Thanks to SSML, or speech synthesis markup language, Alexa developers can already make an Amazon Echo or other voice-controlled device whisper, or speak faster or slower, or speak with a super-cheery voice. And Alexa’s users can change her speaking style to British English, or German, or Japanese.
Like Google’s AI assistant, Alexa can now associate voices with specific people: Users can follow the instructions in the Alexa mobile app to train devices so that they distinguish your voice from others.
Outside developers will be getting access to that feature, known as the Your Voice API. That means voice identification could soon be popping up in third-party skills, said Nikko Strom, a senior principal scientist at Amazon and founding member of the Alexa team.

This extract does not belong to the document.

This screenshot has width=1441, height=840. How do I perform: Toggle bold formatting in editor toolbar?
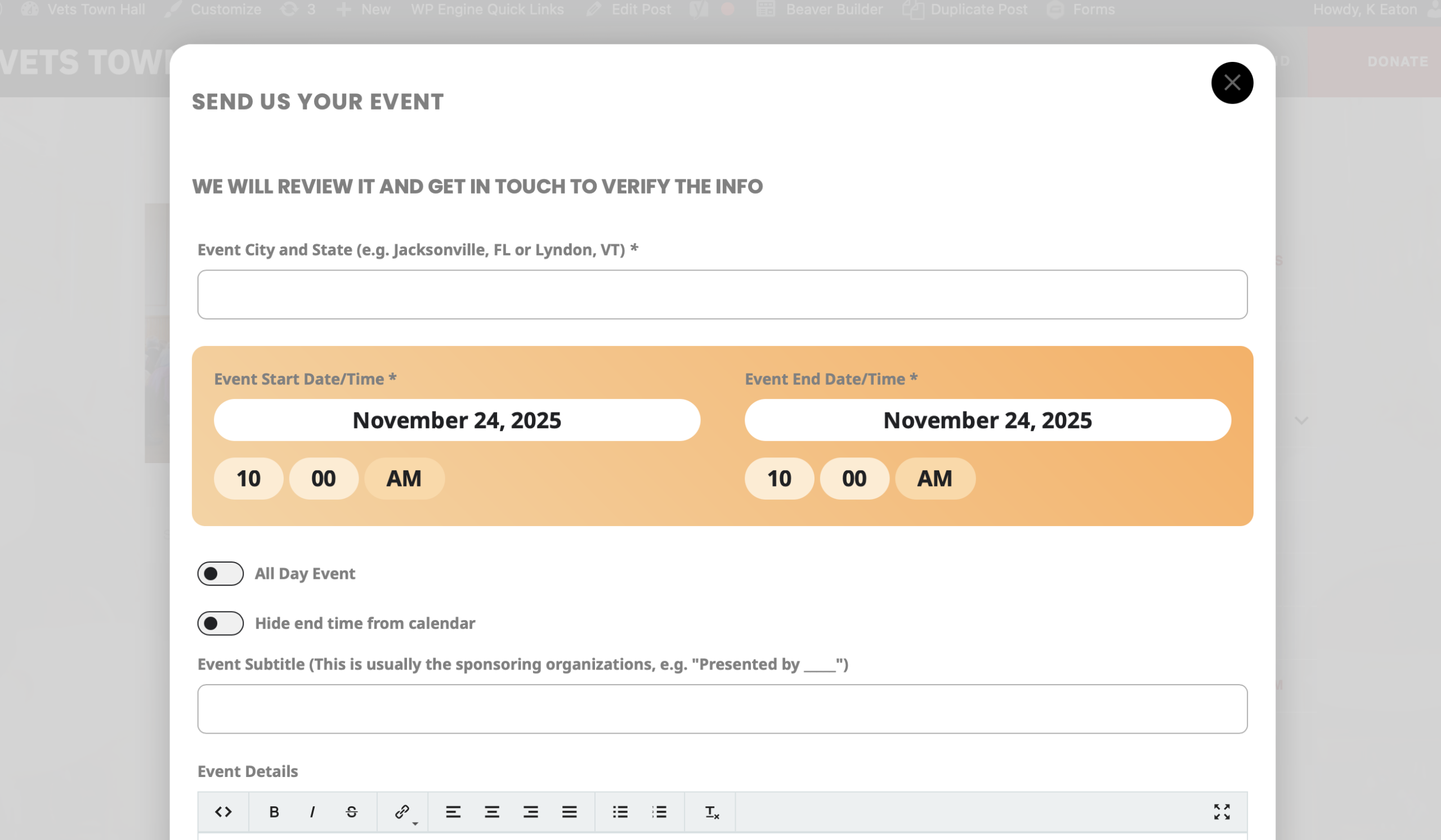pos(274,811)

That’s likely to be a big deal, considering that there are more than 25,000 third-party skills already available for Alexa. Strom touched on the implications during a talk today at the AI NextCon conference in Bellevue, Wash. For example, could Alexa verify financial transactions using voice alone?
“Well, it depends,” Strom said. “It’s not perfect. It depends on how risk-averse you are. I don’t think we would enable this for the transfer of large sums of money between banks, for example.”

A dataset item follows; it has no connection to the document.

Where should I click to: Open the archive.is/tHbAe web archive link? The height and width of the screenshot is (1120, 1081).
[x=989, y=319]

Voice authorization can be enabled for shopping at Amazon, however. “You don’t have to say your PIN number if we can identify you as the right person, but this is an optional feature,” Strom said. “In that case, there would be a message sent to you on your phone or somewhere, so you can cancel it if you think it was done in error.”
Generally speaking, “voiceprints are not safe enough for large, important transactions,” he said.
Strom said Amazon is constantly fine-tuning Alexa’s AI smarts in an effort to make the user experience less clunky and more robust. “The common theme here is known the context,” he said.
For example, based on your personal profile, Alexa could respond differently to a request to “play ‘The Lost City of Z.'” For some users, Alexa will start reading the audiobook on Amazon Echo. For others, Alexa will show the movie version via Amazon Fire TV.
“This works now. … The exact same item will retrieve different types of content, depending on what device you’re on,” Strom said. “It would be very natural if there was a ‘Wizard of Oz’ human behind the scenes. They would know exactly what to do. But it’s actually not as easy to do this automatically with an AI. We solved this with machine learning on the back end.”
Alexa has come a long way since its introduction to the world, a little more than three years ago, but there are still lots of things it can’t help you with.
For example, there’s no use asking it where Amazon will be putting its second headquarters, known as HQ2. It takes a human to come up with a playful answer to the question of the day.
“Yeah, I know everything about it,” Strom joked. “I know who’s going to win.”